Government to ban private transplants

Friday, 31 July 2009 12:00 AM

By Liz Stephens

The government is to ban all private transplants of organs from dead donors in the UK.

An independent inquiry said the public needed to be confident that organs were allocated fairly following media reports of overseas patients paying to receive organs donated by UK citizens.

Transplant surgeons said the ban would reassure the public that organs will go to those in greatest need.

It has emerged that more than 700 transplants were carried out on non-UK patients in the past decade. It is unknown how many of those were paid for privately.

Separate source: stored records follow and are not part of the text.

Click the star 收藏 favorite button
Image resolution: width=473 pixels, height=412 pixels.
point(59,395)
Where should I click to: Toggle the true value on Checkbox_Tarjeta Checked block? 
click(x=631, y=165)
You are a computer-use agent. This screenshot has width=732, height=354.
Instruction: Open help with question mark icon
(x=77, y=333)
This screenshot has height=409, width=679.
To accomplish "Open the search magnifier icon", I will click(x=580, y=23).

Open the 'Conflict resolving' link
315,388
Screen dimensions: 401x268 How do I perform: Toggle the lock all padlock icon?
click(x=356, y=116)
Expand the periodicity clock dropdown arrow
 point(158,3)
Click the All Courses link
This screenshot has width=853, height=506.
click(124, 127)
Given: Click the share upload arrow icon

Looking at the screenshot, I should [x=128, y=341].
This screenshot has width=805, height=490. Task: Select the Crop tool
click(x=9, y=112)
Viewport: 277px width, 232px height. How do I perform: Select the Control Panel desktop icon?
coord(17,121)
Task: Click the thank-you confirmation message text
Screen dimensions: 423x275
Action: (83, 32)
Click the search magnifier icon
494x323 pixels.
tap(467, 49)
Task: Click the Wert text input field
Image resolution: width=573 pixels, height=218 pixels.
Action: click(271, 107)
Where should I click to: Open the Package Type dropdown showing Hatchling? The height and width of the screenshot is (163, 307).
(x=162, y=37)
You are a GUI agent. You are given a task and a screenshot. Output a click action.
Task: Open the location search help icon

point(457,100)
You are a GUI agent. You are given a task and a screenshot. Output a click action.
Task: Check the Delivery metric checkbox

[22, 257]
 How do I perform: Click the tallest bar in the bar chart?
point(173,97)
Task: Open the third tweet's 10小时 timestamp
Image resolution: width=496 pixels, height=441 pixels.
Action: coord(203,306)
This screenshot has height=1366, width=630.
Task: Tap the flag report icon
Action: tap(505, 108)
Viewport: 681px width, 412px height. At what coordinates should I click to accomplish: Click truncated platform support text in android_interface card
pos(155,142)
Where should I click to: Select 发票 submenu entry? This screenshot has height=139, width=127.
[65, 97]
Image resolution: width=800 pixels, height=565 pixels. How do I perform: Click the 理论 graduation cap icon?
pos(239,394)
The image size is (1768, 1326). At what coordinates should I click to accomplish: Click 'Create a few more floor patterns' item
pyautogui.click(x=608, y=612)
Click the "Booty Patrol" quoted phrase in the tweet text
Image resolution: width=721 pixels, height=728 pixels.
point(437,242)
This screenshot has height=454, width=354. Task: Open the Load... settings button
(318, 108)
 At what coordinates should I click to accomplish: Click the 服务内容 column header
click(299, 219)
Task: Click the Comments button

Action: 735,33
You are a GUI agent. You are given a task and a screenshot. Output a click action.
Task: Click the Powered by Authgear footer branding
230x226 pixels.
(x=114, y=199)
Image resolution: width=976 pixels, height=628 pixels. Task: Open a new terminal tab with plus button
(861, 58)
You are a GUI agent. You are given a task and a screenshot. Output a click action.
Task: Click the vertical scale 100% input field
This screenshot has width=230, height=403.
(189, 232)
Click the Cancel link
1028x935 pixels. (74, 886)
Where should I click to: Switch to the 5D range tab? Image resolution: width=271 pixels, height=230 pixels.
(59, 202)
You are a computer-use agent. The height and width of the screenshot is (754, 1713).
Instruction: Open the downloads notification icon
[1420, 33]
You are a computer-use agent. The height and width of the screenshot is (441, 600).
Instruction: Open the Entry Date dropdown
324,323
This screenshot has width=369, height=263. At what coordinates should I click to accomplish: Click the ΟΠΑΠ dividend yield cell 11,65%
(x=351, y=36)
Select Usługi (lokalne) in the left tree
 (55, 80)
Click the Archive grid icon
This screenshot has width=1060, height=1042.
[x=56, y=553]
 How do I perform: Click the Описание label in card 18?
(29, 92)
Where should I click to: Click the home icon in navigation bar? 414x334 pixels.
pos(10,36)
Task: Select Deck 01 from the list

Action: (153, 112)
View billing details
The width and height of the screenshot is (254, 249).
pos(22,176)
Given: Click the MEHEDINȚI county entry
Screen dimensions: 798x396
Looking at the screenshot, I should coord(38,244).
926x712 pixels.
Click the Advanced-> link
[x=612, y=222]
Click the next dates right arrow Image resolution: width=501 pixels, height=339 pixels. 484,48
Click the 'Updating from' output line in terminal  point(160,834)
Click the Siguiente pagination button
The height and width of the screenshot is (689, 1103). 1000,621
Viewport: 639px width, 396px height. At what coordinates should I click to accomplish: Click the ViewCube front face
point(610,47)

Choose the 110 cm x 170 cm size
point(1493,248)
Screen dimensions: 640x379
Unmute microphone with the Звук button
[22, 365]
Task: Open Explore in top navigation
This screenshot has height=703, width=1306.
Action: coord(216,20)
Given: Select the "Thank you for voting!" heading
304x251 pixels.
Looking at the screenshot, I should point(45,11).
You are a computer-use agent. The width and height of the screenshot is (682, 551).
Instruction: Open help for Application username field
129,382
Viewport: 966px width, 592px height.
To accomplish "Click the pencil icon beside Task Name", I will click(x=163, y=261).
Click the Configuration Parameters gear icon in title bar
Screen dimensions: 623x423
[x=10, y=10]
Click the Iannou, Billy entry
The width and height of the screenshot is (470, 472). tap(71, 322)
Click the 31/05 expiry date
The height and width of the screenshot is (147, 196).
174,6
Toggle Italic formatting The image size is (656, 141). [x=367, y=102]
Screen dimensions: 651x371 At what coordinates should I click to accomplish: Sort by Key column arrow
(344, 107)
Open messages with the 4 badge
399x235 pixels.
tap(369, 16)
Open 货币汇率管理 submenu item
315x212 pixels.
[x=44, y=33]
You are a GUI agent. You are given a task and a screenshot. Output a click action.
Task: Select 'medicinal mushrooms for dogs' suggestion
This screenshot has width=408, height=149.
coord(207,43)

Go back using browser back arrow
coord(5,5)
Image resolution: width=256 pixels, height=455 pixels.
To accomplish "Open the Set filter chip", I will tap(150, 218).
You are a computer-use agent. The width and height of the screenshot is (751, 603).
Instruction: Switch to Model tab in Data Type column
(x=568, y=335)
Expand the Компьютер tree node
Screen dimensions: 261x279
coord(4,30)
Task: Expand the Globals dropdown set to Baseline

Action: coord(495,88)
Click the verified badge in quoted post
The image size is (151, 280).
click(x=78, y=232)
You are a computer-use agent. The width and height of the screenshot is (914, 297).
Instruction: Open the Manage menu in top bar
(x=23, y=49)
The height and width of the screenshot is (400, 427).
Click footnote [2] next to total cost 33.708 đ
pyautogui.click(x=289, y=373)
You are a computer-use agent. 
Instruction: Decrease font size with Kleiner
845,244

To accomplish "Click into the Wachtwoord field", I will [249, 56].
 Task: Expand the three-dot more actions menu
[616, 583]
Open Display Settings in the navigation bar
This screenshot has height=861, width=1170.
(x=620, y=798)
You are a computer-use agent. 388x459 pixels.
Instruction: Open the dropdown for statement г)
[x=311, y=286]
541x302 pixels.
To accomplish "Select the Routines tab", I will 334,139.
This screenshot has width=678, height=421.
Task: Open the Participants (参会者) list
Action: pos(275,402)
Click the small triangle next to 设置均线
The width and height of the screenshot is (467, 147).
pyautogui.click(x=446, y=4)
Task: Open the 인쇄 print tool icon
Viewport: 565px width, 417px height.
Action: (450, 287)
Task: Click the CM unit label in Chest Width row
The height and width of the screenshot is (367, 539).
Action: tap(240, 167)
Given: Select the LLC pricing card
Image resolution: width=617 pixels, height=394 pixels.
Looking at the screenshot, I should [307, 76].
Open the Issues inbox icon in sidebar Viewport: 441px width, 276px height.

The inquiry found no evidence of wrongdoing in how organs were allocated to those patients, but concluded that in the interests of fairness no one should be able to pay for such operations.

Chair of the inquiry Elisabeth Buggins, former chairwoman of the Organ Donation Taskforce, said: "There is a perception that private payments may unfairly influence access to transplant, so they must be banned.

"Confidence in the transplant system should increase once money is removed from the equation."

Lynda Hamlyn, chief executive of NHS Blood and Transplant, welcomed the proposals.

"In a situation where there are not enough organs to treat the citizens of the very country donating them, the priority must be to ensure a fair and open system of allocation," she said.

More than 10,000 people are currently on the transplant waiting list but about 1,000 people die waiting every year due to a lack of organs.

Joyce Robins, co-director of Patient Concern, also hailed the inquiry's findings, saying: "Why should we sign up as organ donors if our organs can then be sold to the highest bidder?

"The law rightly prevents us from selling our own organs, so it is an outrage that hospitals can boost their income by doing so, while UK residents die for lack of organs."

The inquiry also recommended that rules on which EU citizens are entitled to transplants on the NHS should be tightened.

Under EU law, patients can receive treatment in other countries if their healthcare system agrees to foot the bill.

The NHS needs to be more cautious when checking eligibility under these rules and any reciprocal arrangements with transplant networks in other countries need to be reviewed, Ms Buggins said.

Health minister Ann Keen said the Department of Health would implement the recommendations to ensure a UK system that is "fair and transparent".

She added: "The report highlights the complexity of European law in this area and we will take immediate action to provide guidance for the transplant community and reassure the public of the integrity of our transplant programme."

Surgeons will still be able to carry out private work using organs from living donors.